_Enunciado_
Retome o texto de opinião sobre a campanha anti-Lula e o governo, escrevendo a continuação a partir da última frase apresentada.

═════ Texto para leitura

Depois do anúncio de que o salário-mínimo não teria aumento e que, portanto, as aposentadorias iriam diminuir, a campanha do desgoverno anti-Lula teve que fazer um programa no horário gratuito para inverter as coisas e dizer que a corrupção na Petrobras foi a responsável pela queda no valor das aposentadorias. Fizeram o dito pelo não dito e ainda mandaram um embuste na cara do telespectador.

A mixórdia de mentiras vai na maior cara de pau – pior: muita gente acredita. Assim como muita gente acha normal o presidente ter mandado o ministro da Justiça negociar a prisão do fascista tresloucado Roberto Jefferson, tendo ainda a participação daquele farsante que se veste de padre.

Um lado obscuro do Brasil se transformou nesse lodaçal de imbecilidades em que muita gente adulta e dita esclarecida acha que a questão do armamento da sociedade faz parte da democracia – que liberar as armas faz parte da grande liberdade de optar por ter ou não um fuzil, uma pistola ou, quem sabe, até uma ou duas granadas. Querem ser como nos Estados Unidos, aquela sociedade doente e neurótica. Para não dizer psicopata!

Por falar em granada, a trapalhada vem de hoje. O ministro da Fazenda, com seu dinheiro guardado em paraíso fiscal, é o mesmo que chegou a dizer, em reunião ministerial de altíssimo nível, que a estratégia era fazer o funcionário público não perceber a ‘granada’ que estava sendo colocada no seu bolso – metáfora bem ao estilo dessa gente tosca, carregada de ódio, para se referir à ausência de reajuste salarial nos próximos dois anos. Essa gente que detesta funcionário público, intelectuais, cultura, diversidade, arte e educação

Se houvesse uma espécie de pesquisa tipo Data-Imbecis, ficaria difícil separar os estratos sociais pelo indicador de imbecilidade. Ficaria difícil radiografar com precisão o maior número de néscios entre empresários salafrários, altos burocratas com suas esposas dondocas montadas em joias caras e os ingênuos de vários segmentos que acreditam na mudança do Brasil através de um cavalo de pau messiânico e ‘imbroxável’. Tanto faz com ‘x’ ou ‘ch’.

══════════
═════ Dados listados

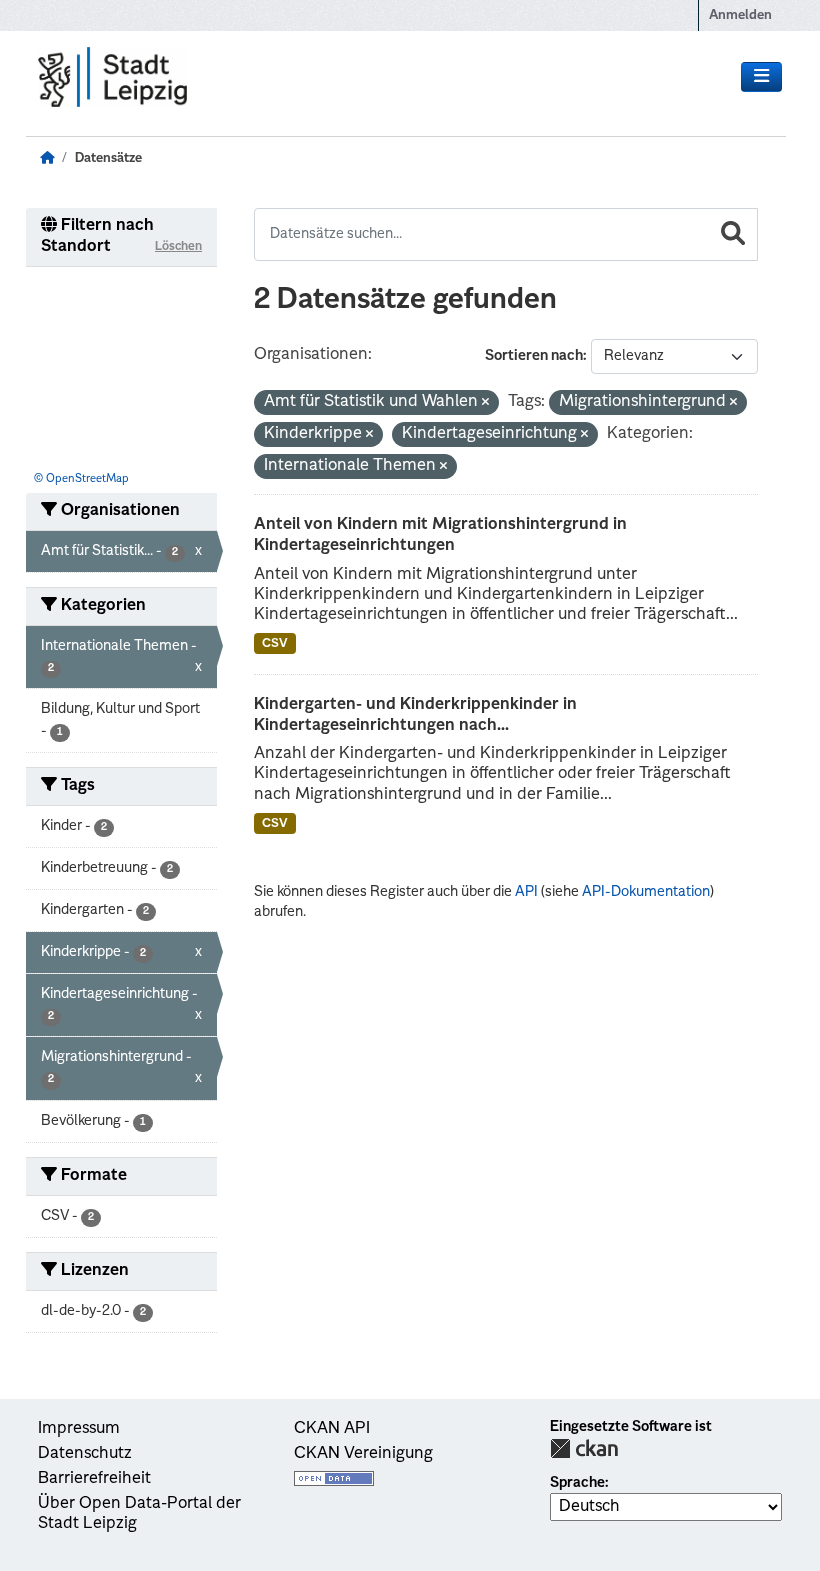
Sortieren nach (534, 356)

══════════
═════ Dados listados

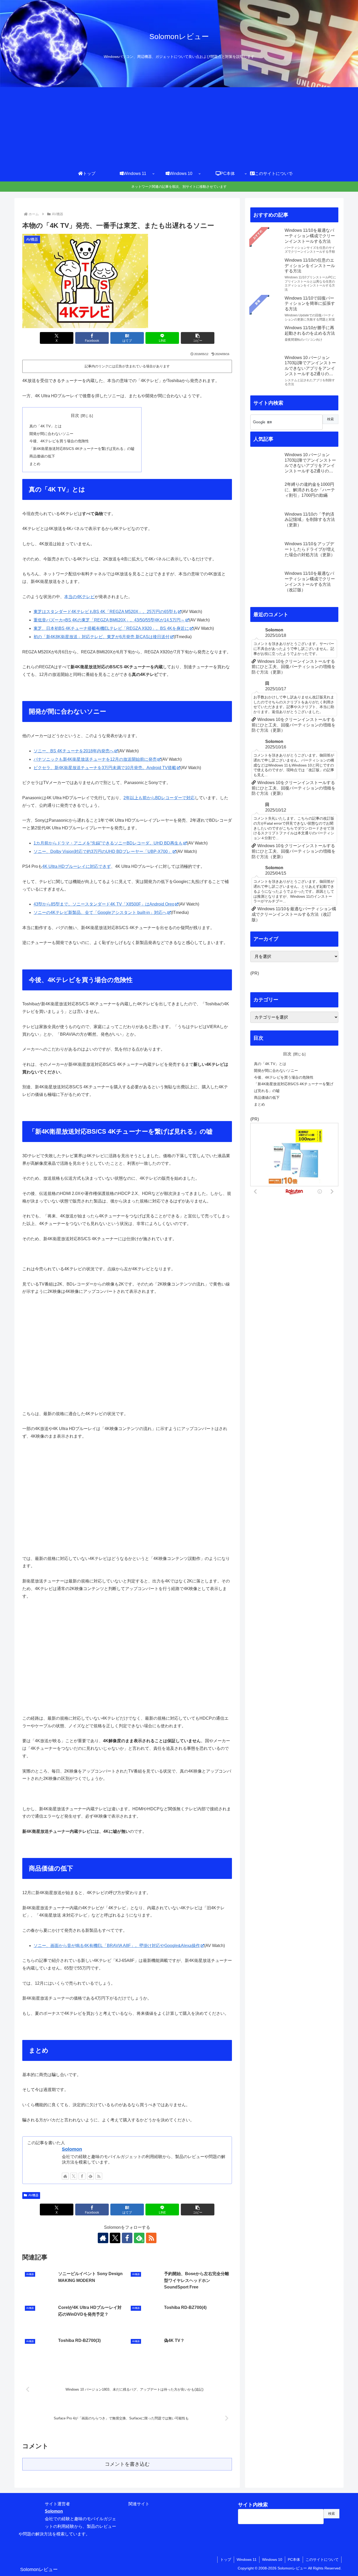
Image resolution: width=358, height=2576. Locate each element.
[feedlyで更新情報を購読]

══════════
═════ Dados listados

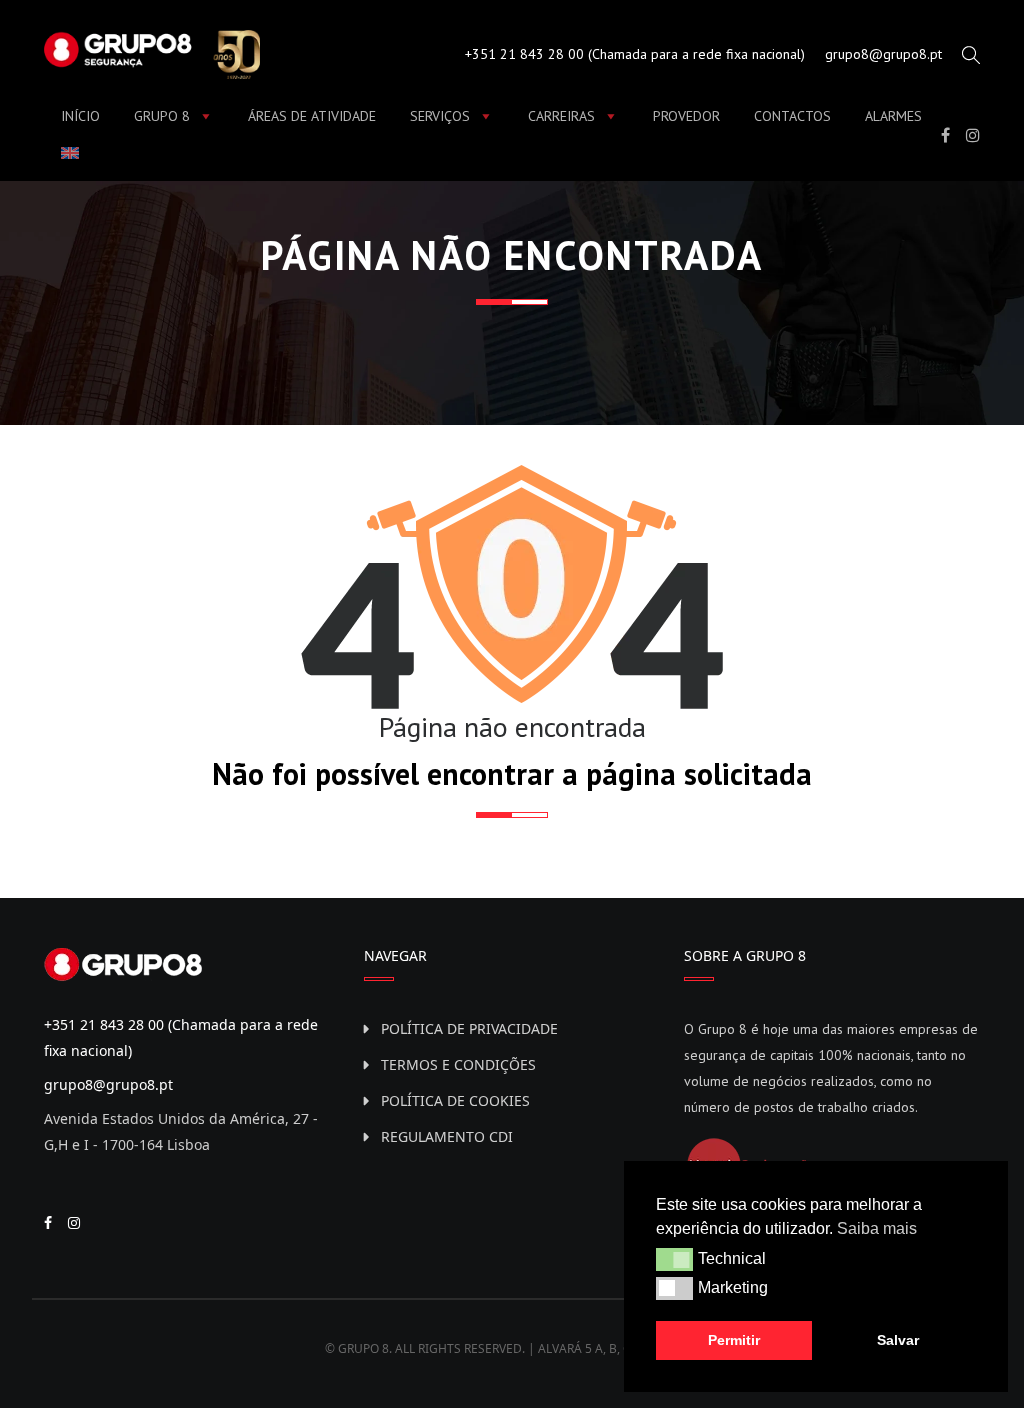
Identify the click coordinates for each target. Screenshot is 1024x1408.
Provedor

══════════

_Resultado_
E falam no tal cavalo de pau há quatro anos. Uma eleitora de Bolsonaro veio dizer que ele não conseguiu governar porque ‘não deixaram’, e que agora ele iria poder deslanchar seu governo. Que todo mundo estava contra ele, governadores, STF etc.

Ou seja, todo mundo quer um Brasil atrasado, menos Bolsonaro, com seus mantras hipócritas e vazios, explorando a fé religiosa das pessoas humildes. Quatro anos, Cacilda!

Atestado próprio de imbecilidade, admitindo que o governo não fez nada e, mesmo assim, apoia o sujeito. Outro argumento esdrúxulo é, em tom lamentoso e conformado do suposto mal menor – qual seja, de que Bolsonaro foi o “inseticida” necessário para acabar com a corrupção na lavoura. Só que, além de corrupto, o cara está destruindo a lavoura.

O programa de televisão do candidato ainda se refere ao presidente candidato ‘capitão do povo’, embora ele, praticamente, não apareça nos braços do povo, a não ser em imagens montadas e bem editadas. Muito diferente dos gigantescos comícios da campanha de Lula país afora.

O telespectador vê Bolsonaro numa igreja lotada e pensa que o povo estava lá por causa dele. Ora, em Aparecida, ele apareceu tentando pegar carona numa situação em que o povo tinha ido lá como vai tradicionalmente todos os anos no feriado. Assim aconteceu no último domingo em outra igreja.

Cheguei a escrever aqui, há uns dois anos atrás, que era infrutífera a estratégia de amaldiçoar os eleitores de Bolsonaro em geral. Que, na verdade, era preciso saber os motivos de sua preferência eleitoral etc. Que muitos eram iludidos, pessoas honestas e trabalhadoras e aquela lenga-lenga toda de tentar enxergar o ‘poliedro’ imprevisível que é o ser humano etc.

Passados quatro anos da última eleição, fica difícil não associar o eleitor de Bolsonaro a imbecis, oportunistas e fascistas, embora sejamos justos, repito: há ingênuos ignorantes que ignoram a própria ignorância. Nada de mal ser ignorante. O pior é ignorar a própria ignorância. E digo isso sem ironia alguma, pois todos somos ignorantes em muitas coisas. Não é possível sabermos de tudo.

Porém, ignorância em excesso tem limites flagrantes no bom senso, digamos. Não precisa estudar muito para não ser imbecil. Muitos sem escola longe de serem imbecis.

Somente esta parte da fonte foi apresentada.